Oklahoma now hosts more retail cannabis stores than Colorado, Oregon and Washington combined, and it passed California as the state with the most licensed cannabis farms in October, the NYT reported. California has a population around ten times the size of that of Oklahoma.

“A few years ago I thought Oklahoma would have been the last state in the country to get cannabis going,” Tara Tischauer, co-owner of Red Dirt Sungrown, which operates in a town north of Oklahoma City, told the NYT. Tischauer’s family business reportedly employs 25 people and steadily produces about 125 pounds of cannabis a week.

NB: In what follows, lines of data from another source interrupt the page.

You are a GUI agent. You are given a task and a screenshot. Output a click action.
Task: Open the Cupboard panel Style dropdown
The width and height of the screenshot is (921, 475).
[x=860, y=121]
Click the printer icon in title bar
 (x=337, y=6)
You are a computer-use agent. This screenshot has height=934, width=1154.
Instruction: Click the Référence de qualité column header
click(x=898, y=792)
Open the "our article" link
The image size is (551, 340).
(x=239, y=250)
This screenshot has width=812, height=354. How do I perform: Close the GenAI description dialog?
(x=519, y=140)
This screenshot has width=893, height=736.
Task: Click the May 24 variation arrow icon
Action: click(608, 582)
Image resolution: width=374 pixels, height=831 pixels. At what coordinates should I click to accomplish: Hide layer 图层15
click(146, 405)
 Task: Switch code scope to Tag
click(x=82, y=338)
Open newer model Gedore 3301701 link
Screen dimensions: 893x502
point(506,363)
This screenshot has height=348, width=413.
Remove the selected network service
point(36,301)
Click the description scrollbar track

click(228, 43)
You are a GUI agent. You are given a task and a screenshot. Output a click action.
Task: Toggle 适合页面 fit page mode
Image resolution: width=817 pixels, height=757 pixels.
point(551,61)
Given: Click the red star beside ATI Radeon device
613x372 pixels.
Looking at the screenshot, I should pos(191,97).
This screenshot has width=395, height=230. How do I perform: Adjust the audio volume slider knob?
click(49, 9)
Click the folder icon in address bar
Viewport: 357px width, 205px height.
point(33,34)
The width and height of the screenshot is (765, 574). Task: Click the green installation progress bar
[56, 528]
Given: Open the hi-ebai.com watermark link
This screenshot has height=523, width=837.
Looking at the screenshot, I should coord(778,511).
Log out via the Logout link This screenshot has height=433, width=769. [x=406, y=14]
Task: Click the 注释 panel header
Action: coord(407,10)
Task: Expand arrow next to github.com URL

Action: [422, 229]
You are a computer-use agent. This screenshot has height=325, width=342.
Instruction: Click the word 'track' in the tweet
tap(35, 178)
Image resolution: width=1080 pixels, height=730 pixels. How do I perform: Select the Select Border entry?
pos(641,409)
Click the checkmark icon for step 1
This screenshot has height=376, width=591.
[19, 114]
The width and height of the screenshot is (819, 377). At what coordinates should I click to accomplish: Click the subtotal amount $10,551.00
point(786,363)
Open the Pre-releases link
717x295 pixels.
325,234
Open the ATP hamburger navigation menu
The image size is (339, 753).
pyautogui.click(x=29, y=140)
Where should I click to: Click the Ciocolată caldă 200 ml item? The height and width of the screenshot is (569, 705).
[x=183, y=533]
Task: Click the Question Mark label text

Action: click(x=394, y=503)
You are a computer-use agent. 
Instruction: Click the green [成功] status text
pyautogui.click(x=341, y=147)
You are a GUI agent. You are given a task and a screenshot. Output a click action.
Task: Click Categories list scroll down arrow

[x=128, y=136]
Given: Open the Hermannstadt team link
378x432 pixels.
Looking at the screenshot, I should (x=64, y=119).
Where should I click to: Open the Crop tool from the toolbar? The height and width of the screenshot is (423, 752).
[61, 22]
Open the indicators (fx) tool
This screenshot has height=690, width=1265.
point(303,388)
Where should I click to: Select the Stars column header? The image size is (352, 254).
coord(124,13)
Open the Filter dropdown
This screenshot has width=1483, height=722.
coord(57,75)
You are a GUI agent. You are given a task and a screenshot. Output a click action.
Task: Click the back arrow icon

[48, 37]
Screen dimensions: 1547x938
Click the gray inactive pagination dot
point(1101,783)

“The profit margin is astronomical if you can move your operation to Oklahoma and get away with it,” Mark Woodward, a spokesman for the Oklahoma Bureau of Narcotics, told the NYT. He reportedly said lower costs for licensing, labor and land allow some in the business to produce cannabis for as little as $100 a pound and sell it for between $3,500 to $4,000 a pound in California or New York.

Critics of the industry’s growth in Oklahoma, including legacy ranchers and farmers, have called for a moratorium on new licenses, pointing to climbing prices for land, illicit farms and strains on rural water and electricity supplies, the NYT reported.

“It smells like weed all the damn time, even right here in our offices,” Haskell County Sheriff Tim Turner, a Republican, told the NYT. “We’re one of the reddest states around, but we have the country’s most permissive marijuana laws.”

Activists have begun to organize to attempt to secure a referendum on the ballot next year that would legalize recreational use of marijuana in Oklahoma, the NYT reported.